• **What to produce**:
Print, in exact form, the lines below from the one containing "Open the robot vacuum page icon" through the one containing "Open the three-dot See more menu", and omit all others.

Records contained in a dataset
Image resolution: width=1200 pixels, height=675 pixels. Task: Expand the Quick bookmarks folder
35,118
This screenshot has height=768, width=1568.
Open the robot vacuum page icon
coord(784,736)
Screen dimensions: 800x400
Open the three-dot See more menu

---

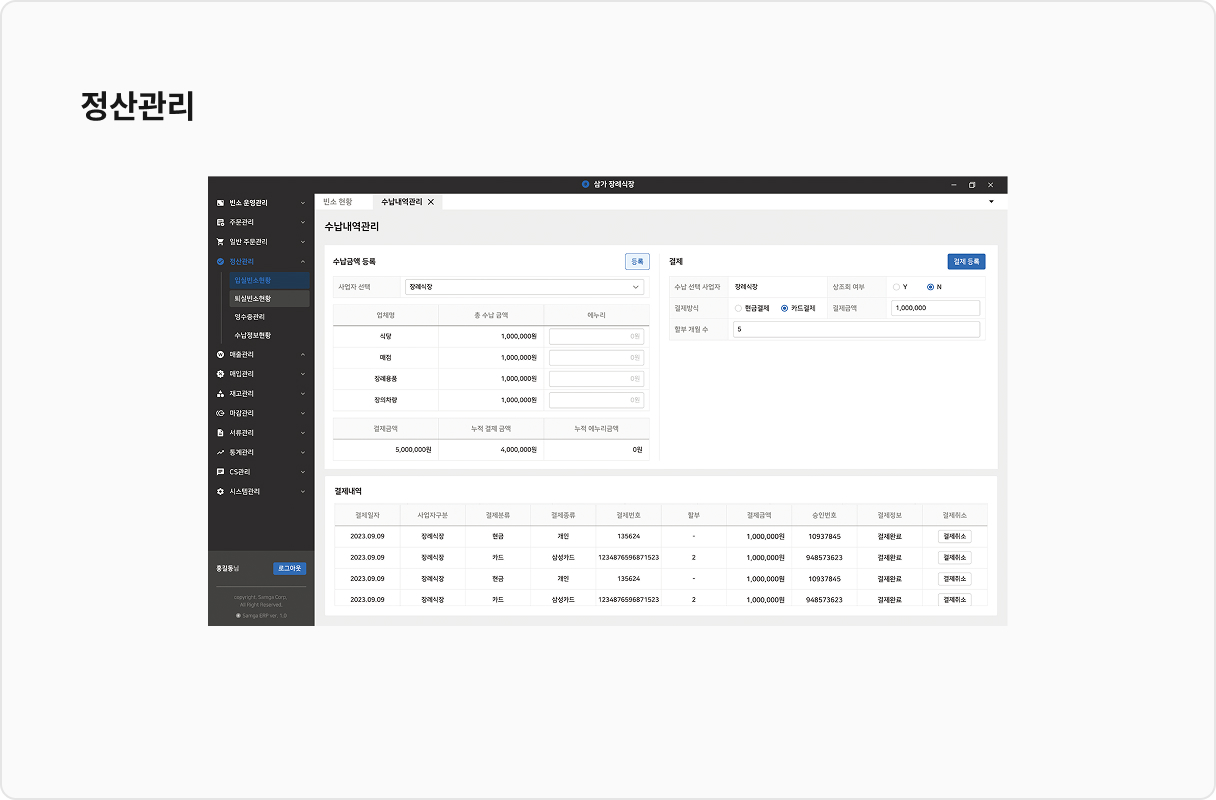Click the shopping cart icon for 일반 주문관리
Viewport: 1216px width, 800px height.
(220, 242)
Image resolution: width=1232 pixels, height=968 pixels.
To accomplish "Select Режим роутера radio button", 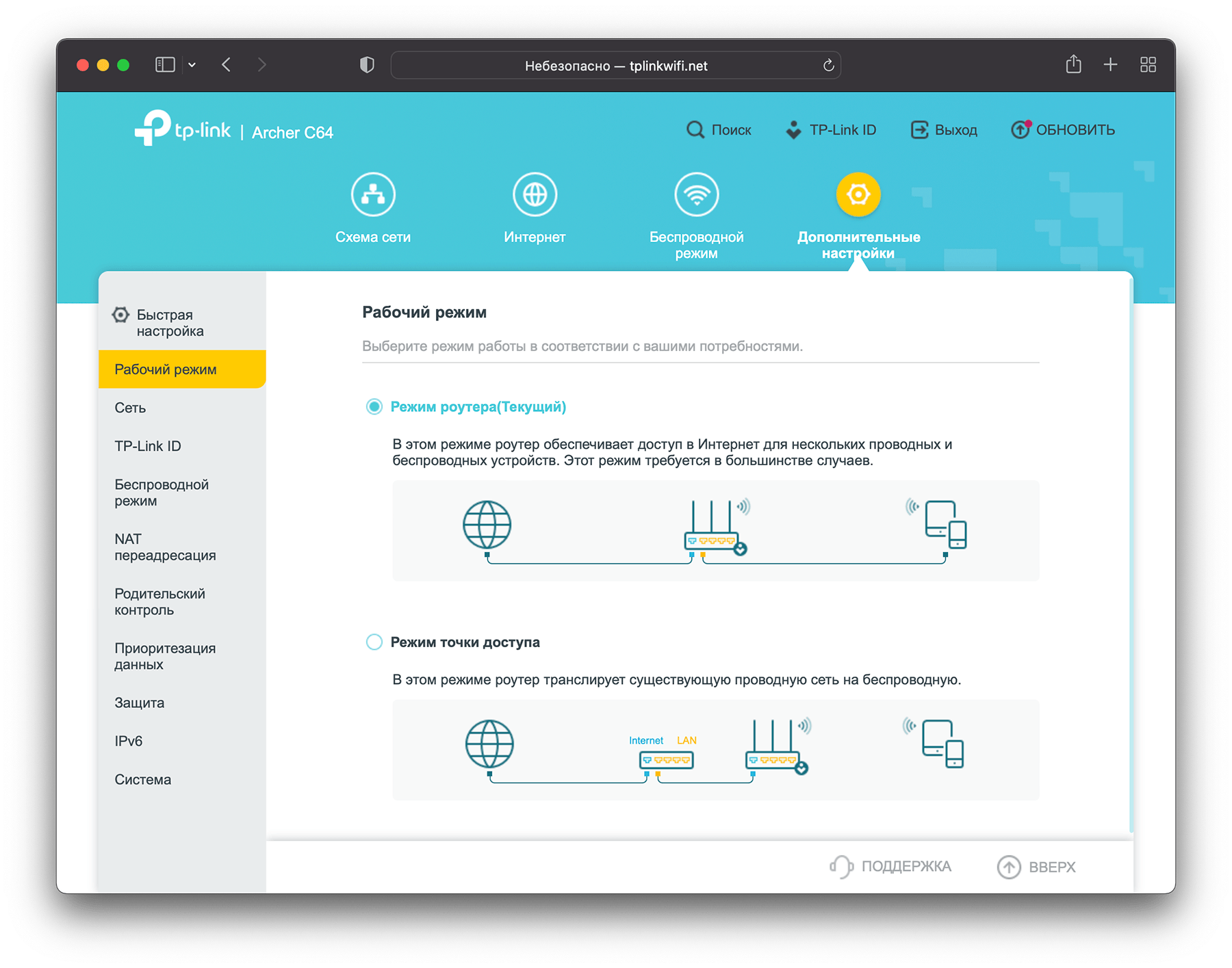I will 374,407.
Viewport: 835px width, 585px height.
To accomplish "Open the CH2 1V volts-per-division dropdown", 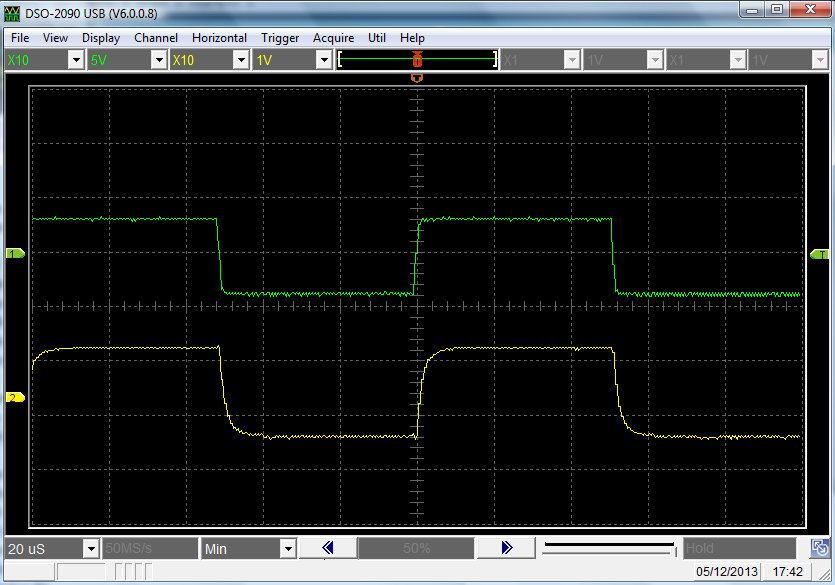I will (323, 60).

• **Exercise solution**:
Open the robot vacuum page icon
coord(784,736)
Screen dimensions: 800x400
Open the three-dot See more menu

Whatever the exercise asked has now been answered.